■ **Records shown**
□ □ □ □ □ □ □
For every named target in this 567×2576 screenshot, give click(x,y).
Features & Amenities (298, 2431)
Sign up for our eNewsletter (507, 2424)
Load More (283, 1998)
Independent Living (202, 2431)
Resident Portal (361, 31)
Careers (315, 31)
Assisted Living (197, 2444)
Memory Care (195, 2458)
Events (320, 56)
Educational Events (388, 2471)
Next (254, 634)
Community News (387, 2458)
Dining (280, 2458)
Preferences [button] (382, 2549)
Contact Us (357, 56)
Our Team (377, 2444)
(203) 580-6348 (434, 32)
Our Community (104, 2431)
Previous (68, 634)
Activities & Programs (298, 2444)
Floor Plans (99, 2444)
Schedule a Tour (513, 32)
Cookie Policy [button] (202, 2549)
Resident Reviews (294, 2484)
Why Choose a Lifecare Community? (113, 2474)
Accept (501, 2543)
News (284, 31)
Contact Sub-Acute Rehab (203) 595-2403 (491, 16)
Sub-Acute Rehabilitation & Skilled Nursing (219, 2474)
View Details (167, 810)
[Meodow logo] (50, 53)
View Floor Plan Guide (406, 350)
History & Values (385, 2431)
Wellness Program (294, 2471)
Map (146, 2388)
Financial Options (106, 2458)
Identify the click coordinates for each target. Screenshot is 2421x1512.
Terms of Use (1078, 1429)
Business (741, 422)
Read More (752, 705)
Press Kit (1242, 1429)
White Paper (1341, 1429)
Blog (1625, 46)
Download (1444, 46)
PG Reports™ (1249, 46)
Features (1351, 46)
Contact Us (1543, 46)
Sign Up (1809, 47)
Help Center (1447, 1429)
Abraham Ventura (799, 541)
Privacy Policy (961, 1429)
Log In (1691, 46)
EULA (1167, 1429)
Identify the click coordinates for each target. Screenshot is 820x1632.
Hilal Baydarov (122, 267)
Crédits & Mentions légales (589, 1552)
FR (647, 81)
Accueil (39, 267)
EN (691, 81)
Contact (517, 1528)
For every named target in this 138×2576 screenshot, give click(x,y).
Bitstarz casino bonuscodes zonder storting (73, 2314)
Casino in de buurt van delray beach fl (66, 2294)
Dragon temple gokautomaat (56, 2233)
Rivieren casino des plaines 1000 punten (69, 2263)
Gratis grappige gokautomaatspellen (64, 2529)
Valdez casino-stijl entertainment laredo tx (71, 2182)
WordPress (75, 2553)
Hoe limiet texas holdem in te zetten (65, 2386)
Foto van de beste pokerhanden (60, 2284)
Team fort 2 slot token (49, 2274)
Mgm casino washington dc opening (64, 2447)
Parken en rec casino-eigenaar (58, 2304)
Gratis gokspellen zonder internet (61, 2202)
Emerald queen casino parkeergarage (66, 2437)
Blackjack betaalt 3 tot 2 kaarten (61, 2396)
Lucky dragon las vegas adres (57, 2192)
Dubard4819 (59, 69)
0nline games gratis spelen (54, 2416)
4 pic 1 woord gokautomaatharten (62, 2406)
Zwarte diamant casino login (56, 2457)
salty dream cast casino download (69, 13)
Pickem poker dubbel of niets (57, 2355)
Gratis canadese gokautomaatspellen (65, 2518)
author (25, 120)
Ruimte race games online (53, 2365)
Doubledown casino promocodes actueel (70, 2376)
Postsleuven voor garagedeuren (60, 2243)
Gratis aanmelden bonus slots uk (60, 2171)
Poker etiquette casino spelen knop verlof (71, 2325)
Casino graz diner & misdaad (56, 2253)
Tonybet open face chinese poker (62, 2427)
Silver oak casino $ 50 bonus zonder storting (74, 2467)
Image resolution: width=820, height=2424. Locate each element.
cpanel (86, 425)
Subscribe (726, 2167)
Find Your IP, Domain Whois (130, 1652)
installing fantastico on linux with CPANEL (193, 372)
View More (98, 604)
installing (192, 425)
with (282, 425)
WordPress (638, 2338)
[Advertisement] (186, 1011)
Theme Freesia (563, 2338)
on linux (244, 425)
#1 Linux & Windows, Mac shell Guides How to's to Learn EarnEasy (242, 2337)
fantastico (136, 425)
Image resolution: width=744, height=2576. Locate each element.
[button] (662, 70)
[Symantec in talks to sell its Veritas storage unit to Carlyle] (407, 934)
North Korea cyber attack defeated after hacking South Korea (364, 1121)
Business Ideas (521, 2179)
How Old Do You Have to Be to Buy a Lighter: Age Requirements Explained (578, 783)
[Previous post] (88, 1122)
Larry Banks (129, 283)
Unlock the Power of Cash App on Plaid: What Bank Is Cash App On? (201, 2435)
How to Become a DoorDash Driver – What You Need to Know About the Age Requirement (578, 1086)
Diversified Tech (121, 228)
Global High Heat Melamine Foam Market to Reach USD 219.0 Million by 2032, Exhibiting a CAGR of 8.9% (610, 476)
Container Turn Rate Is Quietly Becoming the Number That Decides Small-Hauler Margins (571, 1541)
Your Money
□ □ □ □ □ □ □
■ **What you will do**
Pick out all lines from the data above in which the word "coordinates" appears.

■ **Your solution**
Identify the click coordinates for each target. Screenshot is 2421x1512.
Identify the click coordinates for each target. Screenshot is 820x1632.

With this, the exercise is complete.